7. Sensemaking Discussion
Lead a class discussion with students about what their data means in the context of the experiment. Use the CER below as a guide to drive the discussion.
8. Formative Assessment: Conclusion
Make sure students have already completed Activity 4 before they do this section of this activity so they can make logical deductions about what happened in each of the bottles. Have students write a claim-evidence reasoning statement explaining their results. Because of the complexity of this CER, students will likely need some scaffolding and support. A sample explanation might be:
Claim: Algae grow fastest when there are extra nutrients in the water. The more algae there are, the more decomposers there will be to decompose them, causing the dissolved oxygen in the water to go down.
Evidence: In the bottles with the most fertilizer, we could see the most algae growing. In the bottle with no fertilizer (control) there was only a little algae growing. The bottles with the most algae and fertilizer had the least dissolved oxygen at the end, and the bottle with the least algae (control) had the most dissolved oxygen at the end.
Reasoning: Algae need nitrogen and phosphorus to grow. When they have extra nitrogen and phosphorus, more algae will grow. Eventually the algae die and decompose. Decomposers use oxygen to break down the algae.
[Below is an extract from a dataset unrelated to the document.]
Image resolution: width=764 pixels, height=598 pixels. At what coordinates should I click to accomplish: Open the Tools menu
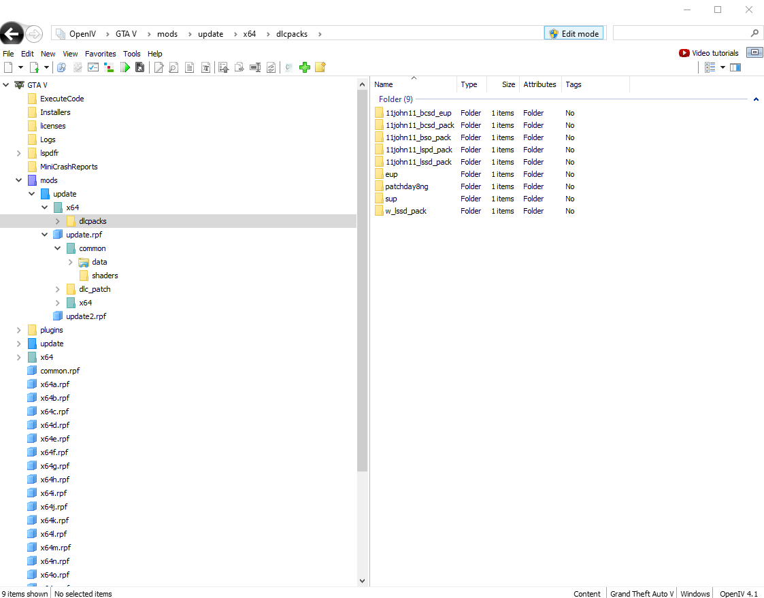click(131, 54)
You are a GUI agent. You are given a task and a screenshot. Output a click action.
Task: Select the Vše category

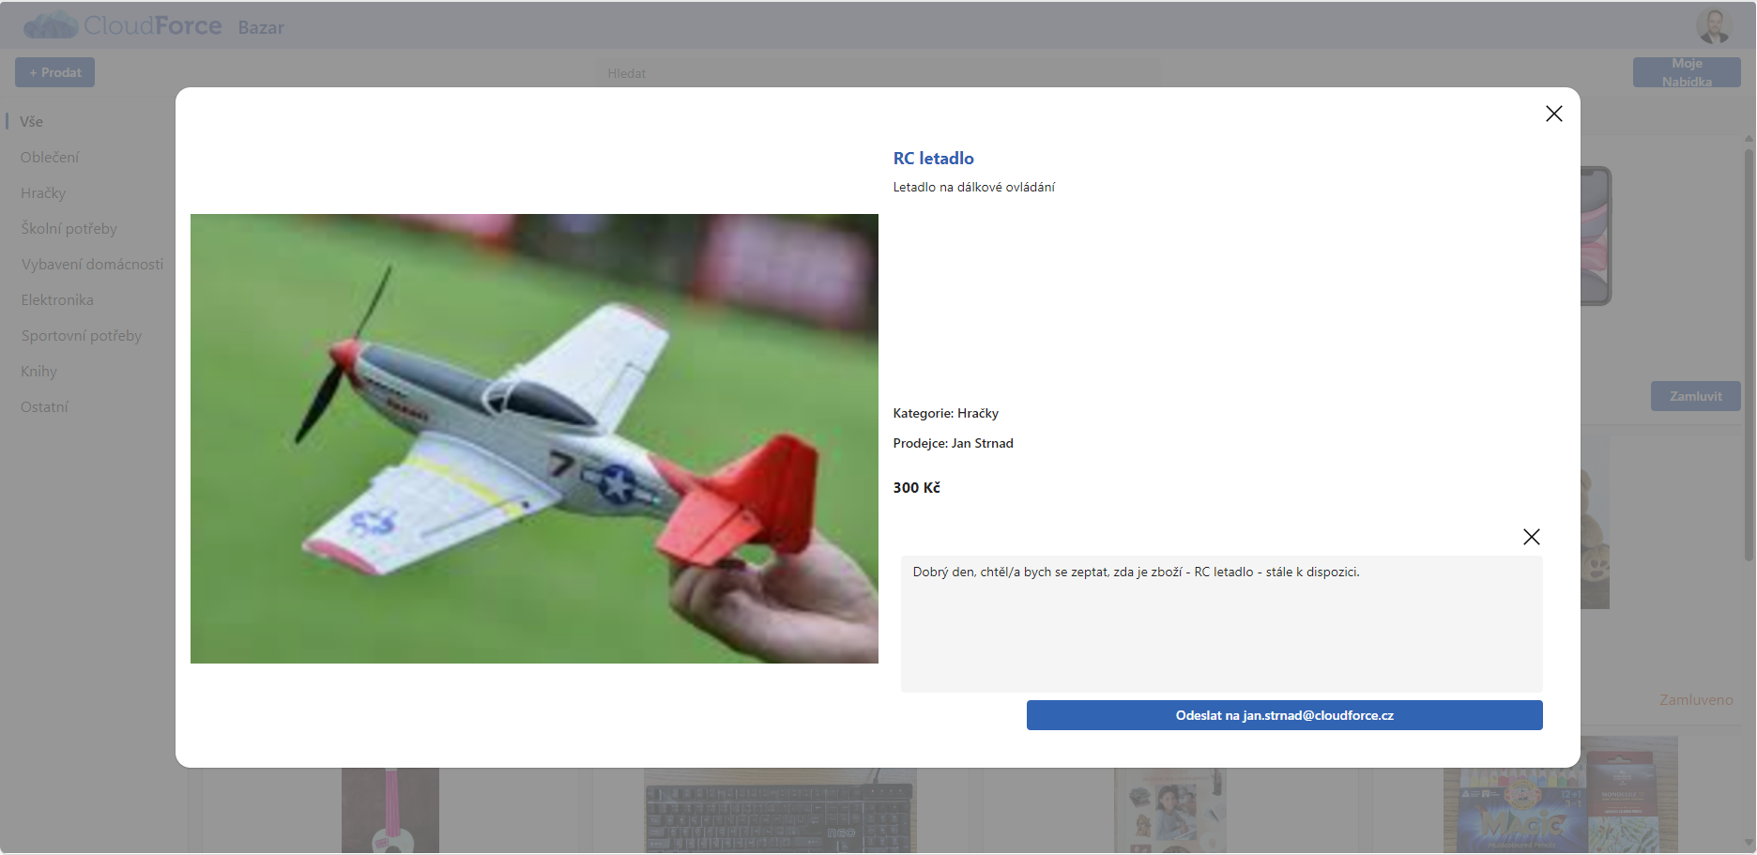pos(32,122)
In the bottles with the most algae, there were more decomposers, so they used more oxygen, causing it to go down the most.
Differentiation: If this is the first time students have written a claim-evidence-reasoning statement, be sure to scaffold appropriately (ex. give them sentence starters, write a simple example with them about a different topic, etc.). The discussion should also prepare them for writing the CER.
Modification: Depending on where students are in the module, you can also connect the low D.O. levels back to the original phenomenon.